Security researchers discovered an Android spyware targeting Samsung Galaxy phones during a nearly year-long hacking campaign.
Researchers at Palo Alto Networks’ Unit 42 said the spyware, which they call “Landfall,” was first detected in July 2024 and relied on exploiting a security flaw in Galaxy phone software unknown to Samsung at the time, a type of vulnerability known as a zero-day.
Section 42 said the flaw could be abused by sending a maliciously crafted image to a victim’s phone, likely delivered via a messaging app, and that attacks could require no interaction from the victim.
Samsung patched the security flaw — identified as CVE-2025-21042 — in April 2025, but details of the spyware campaign exploiting the flaw have not previously been reported.
the researchers said in a blog post that it is not known which surveillance vendor developed the Landfall spyware, nor is it known how many people were targeted as part of the campaign. However, investigators said the attacks likely targeted people in the Middle East.
Itay Cohen, senior principal investigator at Unit 42, told TechCrunch that the hacking campaign consisted of a “precision attack” on specific individuals rather than mass-distributed malware, indicating that the attacks were likely due to espionage.
Unit 42 found that the Landfall spyware shares overlapping digital infrastructure used by a well-known surveillance vendor called Stealth Falconpreviously seen in spyware attacks against Emirati journalists, activists and dissidents as early as 2012. However, researchers said the links to Stealth Falcon, while intriguing, were not enough to clearly attribute the attacks to a specific government client.
Section 42 said the Landfall spyware samples they discovered had been uploaded to VirusTotal, a malware scanning service, by people in Morocco, Iran, Iraq and Turkey during 2024 and early 2025.

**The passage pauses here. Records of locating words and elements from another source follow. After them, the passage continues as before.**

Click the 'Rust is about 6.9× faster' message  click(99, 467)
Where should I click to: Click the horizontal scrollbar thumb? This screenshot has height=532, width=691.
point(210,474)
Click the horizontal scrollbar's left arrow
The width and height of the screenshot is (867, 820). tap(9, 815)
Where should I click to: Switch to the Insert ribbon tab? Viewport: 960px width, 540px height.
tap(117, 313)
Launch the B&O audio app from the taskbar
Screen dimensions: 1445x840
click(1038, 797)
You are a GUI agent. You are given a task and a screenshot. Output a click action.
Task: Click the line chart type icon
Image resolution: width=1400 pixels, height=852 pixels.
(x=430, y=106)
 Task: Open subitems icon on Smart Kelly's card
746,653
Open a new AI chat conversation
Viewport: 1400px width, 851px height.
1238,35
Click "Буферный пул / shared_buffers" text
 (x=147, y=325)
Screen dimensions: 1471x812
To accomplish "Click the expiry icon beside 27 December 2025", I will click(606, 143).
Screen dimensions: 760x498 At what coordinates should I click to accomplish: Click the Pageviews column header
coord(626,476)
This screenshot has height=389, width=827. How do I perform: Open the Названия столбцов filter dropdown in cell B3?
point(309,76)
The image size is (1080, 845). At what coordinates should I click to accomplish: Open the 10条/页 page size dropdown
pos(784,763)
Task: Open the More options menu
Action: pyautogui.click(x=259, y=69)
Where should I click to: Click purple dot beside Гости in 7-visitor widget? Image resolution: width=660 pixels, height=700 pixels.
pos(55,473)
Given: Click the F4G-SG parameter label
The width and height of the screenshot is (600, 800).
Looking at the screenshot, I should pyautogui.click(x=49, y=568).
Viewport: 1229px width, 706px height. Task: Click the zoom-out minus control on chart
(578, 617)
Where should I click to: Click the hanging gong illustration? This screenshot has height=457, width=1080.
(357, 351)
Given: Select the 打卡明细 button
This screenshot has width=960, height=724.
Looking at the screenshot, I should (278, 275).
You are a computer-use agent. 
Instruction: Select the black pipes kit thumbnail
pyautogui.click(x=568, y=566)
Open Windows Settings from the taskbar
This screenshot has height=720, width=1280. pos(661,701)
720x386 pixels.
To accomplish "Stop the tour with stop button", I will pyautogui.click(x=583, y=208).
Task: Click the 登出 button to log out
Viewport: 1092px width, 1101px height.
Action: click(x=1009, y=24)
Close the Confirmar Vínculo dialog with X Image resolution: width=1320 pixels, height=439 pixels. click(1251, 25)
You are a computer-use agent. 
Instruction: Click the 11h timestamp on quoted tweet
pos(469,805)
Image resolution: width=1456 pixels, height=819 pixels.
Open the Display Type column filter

Turkey’s national cyber preparedness team, known as USOMflagged one of the IP addresses the Landfall spyware linked to as malicious, which Section 42 said supports the theory that people in Turkey may have been targeted.
Like other government eavesdropping programs, Landfall is capable of broad device surveillance, such as accessing the victim’s data, including photos, messages, contacts and call logs, as well as tapping the device’s microphone and tracking its exact location.
Unit 42 found that the spyware’s source code targeted five specific Galaxy phones, including the Galaxy S22, S23, S24, and some Z models. Cohen said the vulnerability may have existed in other Galaxy devices and affected Android versions 13 through 15.
Samsung did not respond to a request for comment.